Soybeans are very sensitive to dicamba and this summer is showing it. Damage complaints have been filed in several Southern states because of what appears to be off-target movement of dicamba herbicide onto sensitive crops.

The damage is also being connected with applications made in herbicide-tolerant crops that do not yet have a federally approved dicamba herbicide labeled for in-crop use. The situation could hold legal implications for errant applicators and bring additional regulatory scrutiny to a technology many farmers have been asking the Environmental Protection Agency (EPA) to sanction.  Seed companies repeatedly issued warnings that there would be no approved dicamba product available for use on the trait this growing season after EPA failed to label the product in May. However, dicamba herbicides are readily available in the marketplace. Growers that applied those herbicides are not only in violation of federal and state law, but the herbicide formulations currently available tend to be volatile and more likely to move off-target under summer conditions, according to university weed Extension specialists contacted by DTN.
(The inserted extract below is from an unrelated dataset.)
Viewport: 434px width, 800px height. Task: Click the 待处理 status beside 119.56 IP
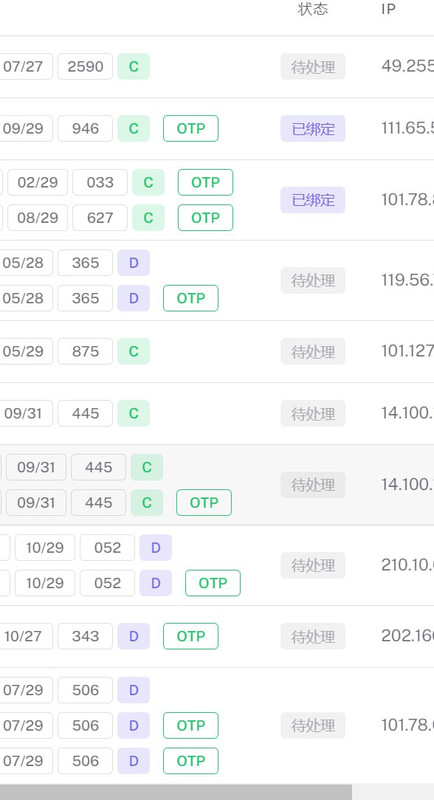pos(313,280)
"It looks like a bomb went off in some parts of the South," said Ford Baldwin, an independent weed consultant based in Arkansas. "Some growers returned dicamba soybeans when they learned the beans did not yet have clearance in the European Union (EU) and dicamba applications would not be legal. It's a good thing, otherwise we might have been facing Armageddon."  The EPA told DTN it "is aware of reports of illegal use of dicamba having caused damage to neighboring crops. We are working with state and other federal agencies to investigate these incidents."